Читать книгу Search Analytics for Your Site - Louis Rosenfeld - Страница 27

George Kingsley Zipf, Harvard Linguist and Hockey Star

Оглавление

Of course, we’ve just been looking at a tiny slice of a search log. And as interesting as it is, the true power of SSA comes from collectively analyzing the thousands or millions of such interactions that take place on your site during a given period of time. That’s when the patterns emerge, when trends take shape, and when there’s enough activity to merit measuring—and drawing interesting conclusions.

Nowhere is the value of statistical analysis more apparent than when viewing the Zipf Distribution, named for Harvard linguist George Kingsley Zipf, who, as you’d expect from a linguist, liked to count words.[4] He found that a few terms were used quite often, while many were hardly used at all. We find the same thing when tallying up queries from most to least frequent, as in Figure 2-4.
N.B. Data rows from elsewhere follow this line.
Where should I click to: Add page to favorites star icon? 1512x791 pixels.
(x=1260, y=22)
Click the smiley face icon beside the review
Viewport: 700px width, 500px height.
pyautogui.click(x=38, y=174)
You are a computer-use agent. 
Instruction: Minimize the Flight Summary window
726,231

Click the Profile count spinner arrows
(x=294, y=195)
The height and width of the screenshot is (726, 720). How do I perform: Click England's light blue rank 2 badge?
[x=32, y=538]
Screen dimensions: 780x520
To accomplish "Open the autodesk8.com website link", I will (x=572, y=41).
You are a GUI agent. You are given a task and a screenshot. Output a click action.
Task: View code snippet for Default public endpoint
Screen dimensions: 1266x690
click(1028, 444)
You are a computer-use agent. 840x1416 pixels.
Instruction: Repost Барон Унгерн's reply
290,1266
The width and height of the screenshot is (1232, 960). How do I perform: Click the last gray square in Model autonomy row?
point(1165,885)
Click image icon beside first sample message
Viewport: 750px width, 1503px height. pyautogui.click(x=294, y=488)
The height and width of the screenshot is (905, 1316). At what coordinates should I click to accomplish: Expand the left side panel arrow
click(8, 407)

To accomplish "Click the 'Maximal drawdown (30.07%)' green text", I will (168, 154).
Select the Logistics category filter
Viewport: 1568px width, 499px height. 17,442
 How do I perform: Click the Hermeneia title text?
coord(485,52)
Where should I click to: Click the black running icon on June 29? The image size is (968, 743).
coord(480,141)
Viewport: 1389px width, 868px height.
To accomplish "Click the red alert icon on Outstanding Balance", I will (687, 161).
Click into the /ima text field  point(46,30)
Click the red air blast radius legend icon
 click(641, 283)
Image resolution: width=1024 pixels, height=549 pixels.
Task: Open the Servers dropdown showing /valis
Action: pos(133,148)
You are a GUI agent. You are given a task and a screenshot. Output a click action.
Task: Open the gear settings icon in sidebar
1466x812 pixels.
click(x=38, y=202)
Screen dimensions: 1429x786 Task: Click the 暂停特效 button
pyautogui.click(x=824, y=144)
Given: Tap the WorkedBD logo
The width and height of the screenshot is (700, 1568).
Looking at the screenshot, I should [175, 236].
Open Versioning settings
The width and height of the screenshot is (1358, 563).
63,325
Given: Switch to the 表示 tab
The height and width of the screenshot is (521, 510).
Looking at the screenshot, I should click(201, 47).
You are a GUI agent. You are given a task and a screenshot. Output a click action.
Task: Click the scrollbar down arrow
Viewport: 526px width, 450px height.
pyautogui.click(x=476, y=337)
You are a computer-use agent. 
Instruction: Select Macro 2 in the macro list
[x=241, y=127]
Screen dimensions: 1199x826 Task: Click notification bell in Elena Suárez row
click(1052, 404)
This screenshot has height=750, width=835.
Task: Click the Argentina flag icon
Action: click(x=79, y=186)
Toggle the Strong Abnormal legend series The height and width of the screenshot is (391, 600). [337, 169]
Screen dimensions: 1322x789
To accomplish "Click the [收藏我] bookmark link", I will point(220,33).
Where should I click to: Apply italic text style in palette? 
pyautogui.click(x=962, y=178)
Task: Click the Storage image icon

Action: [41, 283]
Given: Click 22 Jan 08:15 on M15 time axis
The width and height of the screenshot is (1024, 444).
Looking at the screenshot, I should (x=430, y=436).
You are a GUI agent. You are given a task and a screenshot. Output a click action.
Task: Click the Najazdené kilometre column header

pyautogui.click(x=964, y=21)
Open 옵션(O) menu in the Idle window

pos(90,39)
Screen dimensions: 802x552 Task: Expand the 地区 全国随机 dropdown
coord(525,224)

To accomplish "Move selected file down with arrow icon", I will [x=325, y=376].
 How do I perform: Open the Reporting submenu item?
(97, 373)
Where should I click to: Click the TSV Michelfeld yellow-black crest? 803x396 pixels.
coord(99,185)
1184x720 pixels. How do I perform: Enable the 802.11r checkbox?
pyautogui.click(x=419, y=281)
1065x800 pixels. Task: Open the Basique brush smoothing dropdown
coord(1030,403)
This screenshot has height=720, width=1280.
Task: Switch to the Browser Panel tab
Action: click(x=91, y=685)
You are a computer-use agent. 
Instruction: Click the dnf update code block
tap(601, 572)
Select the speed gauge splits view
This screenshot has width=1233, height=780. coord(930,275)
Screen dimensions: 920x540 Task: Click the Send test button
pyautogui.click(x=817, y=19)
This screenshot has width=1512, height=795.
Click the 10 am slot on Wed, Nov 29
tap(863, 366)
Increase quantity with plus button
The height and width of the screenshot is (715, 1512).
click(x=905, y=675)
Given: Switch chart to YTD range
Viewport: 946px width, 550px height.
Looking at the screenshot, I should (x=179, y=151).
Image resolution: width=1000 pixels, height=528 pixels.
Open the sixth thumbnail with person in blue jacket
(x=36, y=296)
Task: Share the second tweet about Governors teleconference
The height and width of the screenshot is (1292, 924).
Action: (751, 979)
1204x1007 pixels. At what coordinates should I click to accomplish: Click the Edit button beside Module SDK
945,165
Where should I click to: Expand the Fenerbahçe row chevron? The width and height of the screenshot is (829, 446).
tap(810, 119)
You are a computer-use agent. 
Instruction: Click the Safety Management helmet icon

The Zipf distribution—which emerges when tallying just about any site’s search data—shows that the few most common queries account for a surprisingly large portion of all search activity during any given period. (Remember in Chapter 1, how John Ferrara focused exclusively on those common queries.) You can see how tall and narrow what we’ll call the “short head” is, and how quickly it drops down to the “long tail” of esoteric queries (technically, described as “twosies” and “onesies”). In fact, we’re only showing the first 500 or so queries here; in reality, this site’s long tail would extend into the tens of thousands, many meters to the right of where you sit.

http://www.flickr.com/photos/rosenfeldmedia/5690405271/

Figure 2-4. The hockey-stick-shaped Zipf Distribution shows that a few queries are very popular, while most are not. This example is from Michigan State University, but this distribution is true of just about every Web site and intranet.

It’s equally enlightening to examine the same phenomenon when presented textually, as shown in Table 2-1

The most common query, campus map, accounts for 1.4% of all the search activity during this time period. That number, 1.4%, doesn’t sound like much, but those top queries add up very quickly—the top 14 most common queries account for 10% of all search activity. (Note to MSU.edu webmaster: better make sure that relevant results come up when users search campus map!)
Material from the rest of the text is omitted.